> _Task_
Only one stretch of the data is wanted: the line containing "Task: Select the compare", the line containing "Click the help", and every line between them, copied exactly.

> _Study material_
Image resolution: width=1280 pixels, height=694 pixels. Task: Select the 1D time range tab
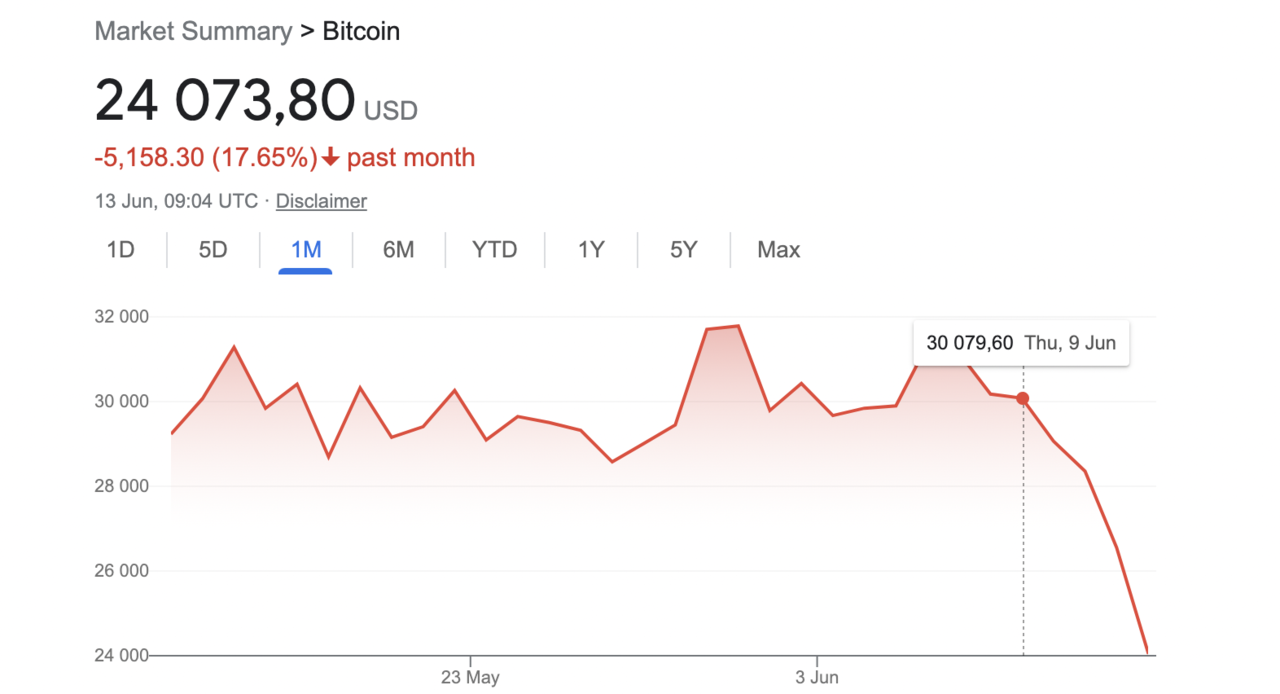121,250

---

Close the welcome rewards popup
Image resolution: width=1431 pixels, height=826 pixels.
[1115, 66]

...

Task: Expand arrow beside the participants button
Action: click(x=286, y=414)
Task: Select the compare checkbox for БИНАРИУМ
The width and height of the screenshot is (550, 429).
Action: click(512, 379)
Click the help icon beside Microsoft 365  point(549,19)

> _Completed exercise_
Task: Select the compare checkbox for БИНАРИУМ
The width and height of the screenshot is (550, 429).
Action: click(512, 379)
Click the help icon beside Microsoft 365  point(549,19)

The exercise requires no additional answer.